Source extract:
Geography
- Location: Los Angeles, California, United States
- Coordinates: 34°03′42″N 118°12′08″W﻿ / ﻿34.06161°N 118.20233°W

Organization
- Type: Teaching
- Affiliated university: University of Southern California USC Keck School of Medicine

Services
- Speciality: Ophthalmology

Links
- Website: www.keckmedicine.org/services/eye/
- Lists: Hospitals in California

= USC Eye Institute =

The USC Gayle and Edward Roski Eye Institute, part of Keck School of Medicine of USC, is a center for ophthalmic care, research and education located in downtown Los Angeles, California. It has subsidiary clinics in Pasadena, Beverly Hills and Arcadia. It was allied with the Doheny Eye Institute from 1975 until 2013, when Doheny allied with University of California Los Angeles.

==History==
Ophthalmology at the Keck School of Medicine of USC attained departmental status in 1974 and opened its first building on the USC Health Sciences Campus in 1975. Although an ophthalmology residency program existed at USC prior to that time, there were no full-time faculty members in the department. Stephen J. Ryan was recruited in 1974 and served as the department’s first professor and chairman through 1995. In 1975, the Doheny Eye Institute allied with USC's Ophthalmology department under Ryan and relocated to the USC campus. The alliance "provided Dr. Ryan the opportunity to recruit and build the institute’s department from the ground up. Thus began the transformation of the institute into one of the top university based ophthalmic teaching, clinical, and research centers....Dr. Ryan built Doheny into a respected institution. In 2011 alone, Doheny scientists received $21.8 million in federal and state grants and published more than 180 scientific papers." All of the Doheny Eye Institute's doctors were appointed as USC faculty members.

The Doheny Eye Institute built a new building on USC's campus in 1985 to provide clinical facilities for USC's ophthalmology faculty.

In 2011, USC and the Doheny Eye Institute fell into a dispute over renovations, permits, and other matters related to the building, which led to litigation.

In 2013, the Doheny Eye Institute ended its relationship with USC and entered into an exclusive, long-term affiliation with University of California Los Angeles

Ronald E. Smith served as department chairman from 1995 to 2013, and left USC to follow Doheny, and became vice chair of the department at UCLA.

[Saved data entries]
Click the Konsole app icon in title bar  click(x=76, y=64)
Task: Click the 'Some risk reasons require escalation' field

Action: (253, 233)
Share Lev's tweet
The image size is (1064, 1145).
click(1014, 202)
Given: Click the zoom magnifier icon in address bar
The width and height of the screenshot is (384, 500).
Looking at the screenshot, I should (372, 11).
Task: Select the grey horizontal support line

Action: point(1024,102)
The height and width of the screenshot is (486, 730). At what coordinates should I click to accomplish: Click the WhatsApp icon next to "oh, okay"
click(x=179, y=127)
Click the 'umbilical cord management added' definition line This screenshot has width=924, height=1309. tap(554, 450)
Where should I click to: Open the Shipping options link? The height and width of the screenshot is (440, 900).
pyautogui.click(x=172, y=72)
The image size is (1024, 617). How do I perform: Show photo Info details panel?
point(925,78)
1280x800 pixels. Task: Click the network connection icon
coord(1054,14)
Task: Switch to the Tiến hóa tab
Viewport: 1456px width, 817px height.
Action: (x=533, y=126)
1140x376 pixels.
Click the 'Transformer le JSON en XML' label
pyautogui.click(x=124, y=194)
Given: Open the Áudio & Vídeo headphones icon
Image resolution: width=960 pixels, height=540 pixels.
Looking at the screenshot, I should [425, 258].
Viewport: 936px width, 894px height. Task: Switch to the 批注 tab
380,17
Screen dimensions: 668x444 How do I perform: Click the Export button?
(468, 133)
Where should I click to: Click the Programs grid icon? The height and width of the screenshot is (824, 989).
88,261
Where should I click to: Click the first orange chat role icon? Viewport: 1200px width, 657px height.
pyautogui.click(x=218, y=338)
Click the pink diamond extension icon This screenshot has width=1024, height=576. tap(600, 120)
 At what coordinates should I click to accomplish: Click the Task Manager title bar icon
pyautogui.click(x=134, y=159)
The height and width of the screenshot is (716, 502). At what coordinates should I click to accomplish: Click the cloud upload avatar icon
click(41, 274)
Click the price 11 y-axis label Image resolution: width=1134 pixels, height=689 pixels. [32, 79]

Tasks to perform:
**A)** In the USC Eye Institute article, who was the first professor and chairman of the ophthalmology department?
**B)** Extend the USC Eye Institute article with a few more sentences after its last paragraph.

Answers below:
**A)** Stephen J. Ryan, who held the post from 1974 through 1995.

**B)**
Mark S. Humayun took over as chair of the Department of Ophthalmology at the Keck School of Medicine of USC in November 2013, and in February 2014, Rohit Varma was appointed director of the USC Eye Institute.

In April 2016 it received a $25 million gift from Edward P. Roski and his wife, Gayle, and was renamed in their honor.

==Research==
Members of the Institute have made contributions to vision research, some prior to arriving at USC such as two of the inventors of optical coherence tomography, Carmen A. Puliafito (as of 2007, Dean of the Keck School of Medicine) and David Huang, who did his residency at USC.

Dr. Mark Humayun, who joined the faculty of the Keck School of Medicine of USC in 2001, was a co-inventor of a retinal prosthesis that became the basis for the formation of the company, Second Sight, in 1998. Their first-generation implant had 16 electrodes and was implanted in 6 subjects by Humayun at University of Southern California between 2002 and 2004; Humayan has participated in subsequent clinical trials as well.

Ophthalmologist George Baerveldt, while he was at USC, developed the most commonly used glaucoma implant in the world, the Baerveldt glaucoma implant.

In December 2013, David Hinton and Mark S. Humayun won a $19 million grant from the California Institute for Regenerative Medicine to conduct a clinical trial in which the use of embryonic stem cells to treat age-related macular degeneration will be tested.

==U.S. News & World Report==
In 2014-15, USC Eye Institute and USC Department of Ophthalmology retained the No. 9 spot in the national rankings of “Best Hospitals” by U.S. News & World Report. The faculty of the USC Department of Ophthalmology has earned Top 10 recognition by the magazine for 20 years.